Lollypop said:
I was under the impression that the big issue with this case was that Apple was taking on the right of journalists to publish things that may or may not be secret and more specifically how they obtained the information. The fact that the leaks about asteroid started online is relavant , primarily because if apple succeeds with the subpoena web journalism wont be taken as serious as print journalism and wont be governed by the same rights and laws ect, and thats where bloggers do come in, certain reputable bloggers are considered journalists... but thats only as far as I understand the situation... might be 100% wrong.
Not really wrong - that was one of the subsidiary arguments that Apple used - but that wasn't the main thrust of the case.
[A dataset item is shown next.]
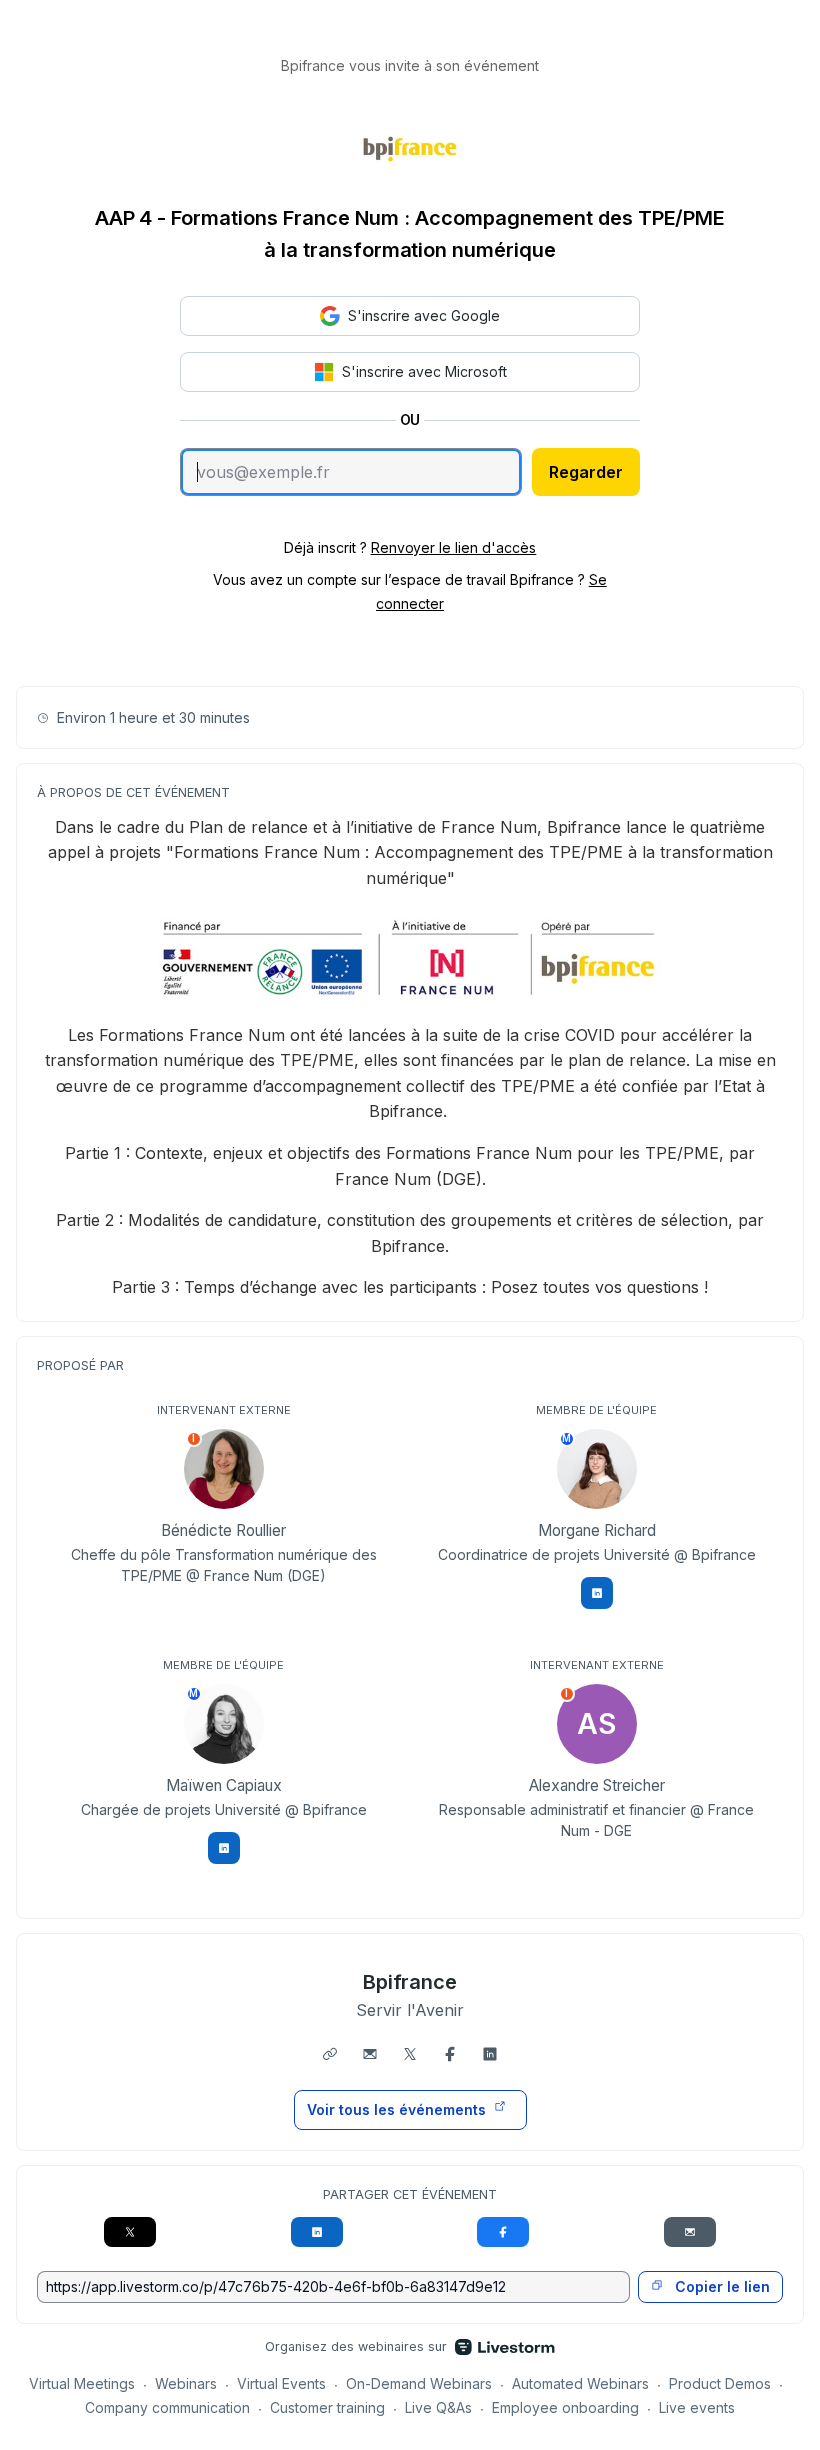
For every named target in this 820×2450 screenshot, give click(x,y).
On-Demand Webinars (419, 2383)
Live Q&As (438, 2407)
There were actually three strands to Apple's case:
1. The sources were not protected, as the sites were not "periodicals" which gain shield law protection under California State law.
2. That it had had its trade secrets (as defined under the California State law) leaked.
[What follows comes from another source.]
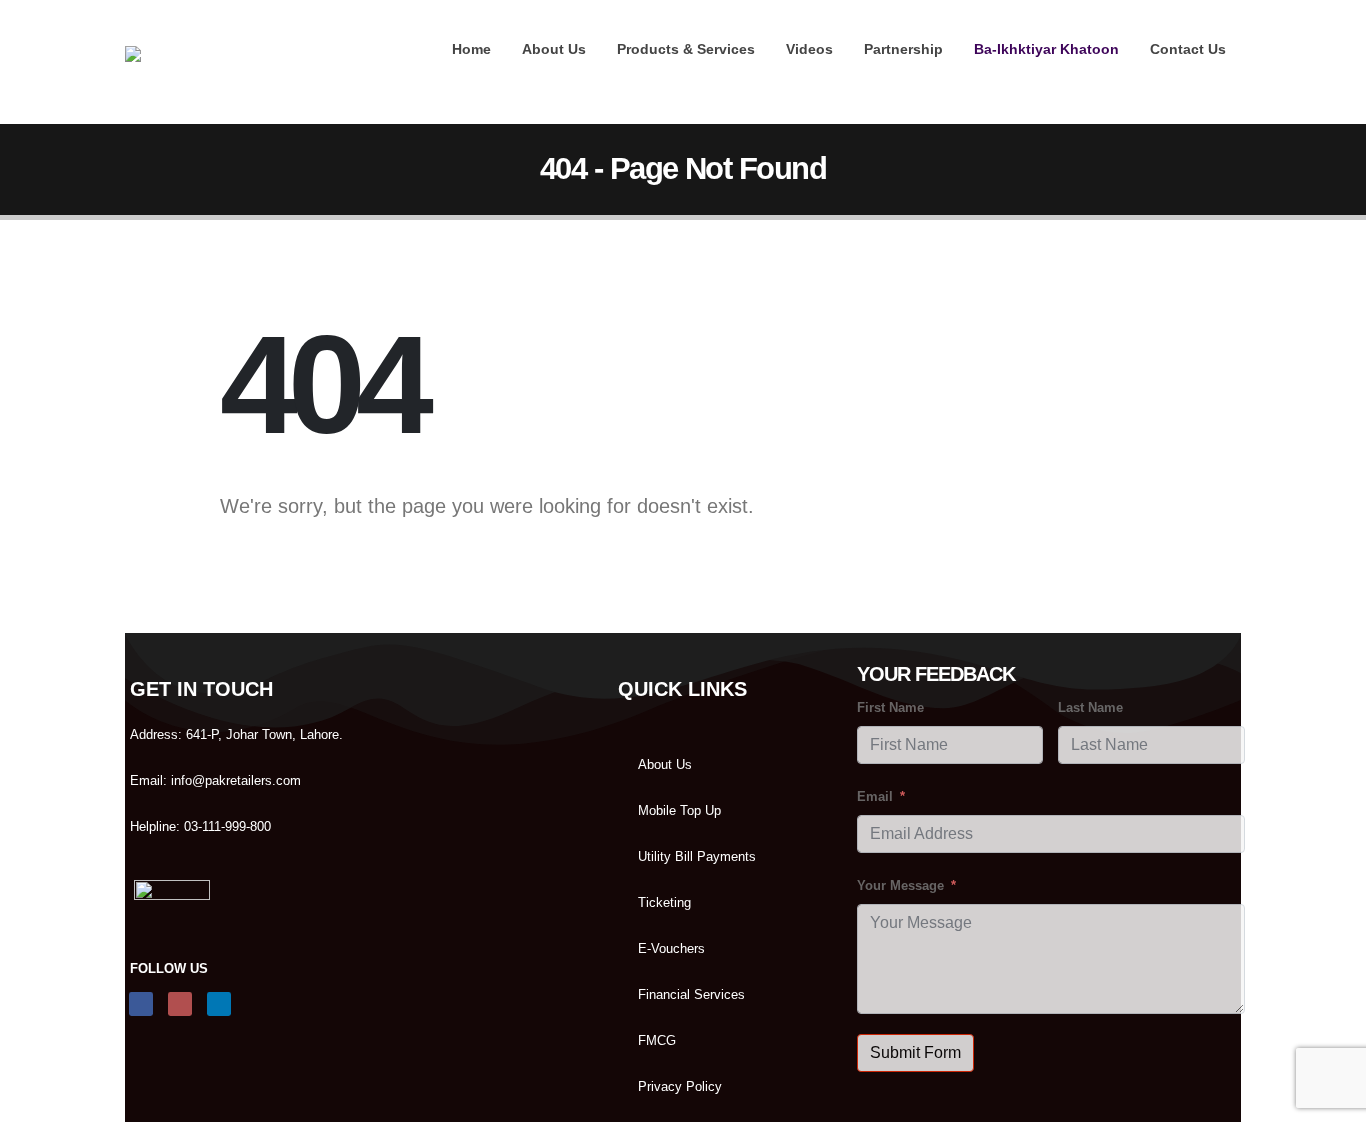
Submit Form (915, 1052)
3. Apple had exhausted all other methods of identifying the leakers, and thus it was entitled to subpeona the journalists to find their sources - something for which there's precedent.
The first argument wasn't really the crux of the matter, and it's pretty clear that Apple never expected to win that argument. The shield law (which, importantly, protects "periodicals" NOT journalists) was very broadly written, and it's very doubtful that Apple's lawyers would have based their hopes on getting web sites precluded from it. It was worth a shot, but it wasn't the main thrust of the case - at least legally. However, in the press it was very much set up as about whether bloggers were journalists, which isn't even relevant.
The second argument was where Apple really messed up. It consistently alluded in its court filings to the fact that its trade secrets had been leaked - something that's a criminal offence under California's trade secret law. However, in its filings it made no attempt to actually show that a crime had been committed. It never showed that what was leaked constituted a trade secret, nor that the leak itself was illegal (as the judge put it, "That offense requires proof of, among other things, 'intent to deprive or withhold the control of [the] trade secret from its owner, or . . . to appropriate [the] trade secret to [the defendants] own use or to the use of another . . . .'").
Worse still, Apple significantlly undermined its own case in this respect by not joining the web sites themselves to a trade secrets case as defendents. It claimed that the sites published its trade secrets which, it claimed, had been illegally acquired. But at no point did it actually file a case against the sites accusing them of doing so. This means that Apple wasn't subpeonaing people it was accusing - it was subpeonaing third parties not enjoined to the case, which was a civil case not criminal. This undermined Apple's case, as courts are much less likely to overrule shield laws in civil cases.
However, there's clear precedent that journalists can be forced to reveal sources in cases in exceptional circumstances. Even at this point, Apple could have won its case: except for the fact that it hadn't done its job properly.
In order to force a journalist to reveal his sources in this kind of case, you need, legally, to have exhausted all other possible methods of getting the information you need. Apple, alas, did not do this: or, rather, it did not file documents with the court SHOWING that it had done this. As the judge put it:
"For example, would server or workstation logs show that an employee had copied the file to a CD-ROM? Transferred it to a flash memory device? Printed a copy? Printed it to an image file and transferred that? Uploaded it to an off-site host using any of various file transfer protocols? Attached it to an email sent through a web-based mail server rather than through Apples own servers? Transferred it directly to a laptop or other portable computer? Without answers to these questions it is impossible to say that Apple exhausted other means of identifying the source of the leak. Yet Apples showing was entirely silent on these points even though petitioners asserted in the trial court that Apple had not 'fully exploited internal computer forensics.' "
All of which adds up to Apple failing miserably to show that it had a case in court. Apple's legal team messed up - badly.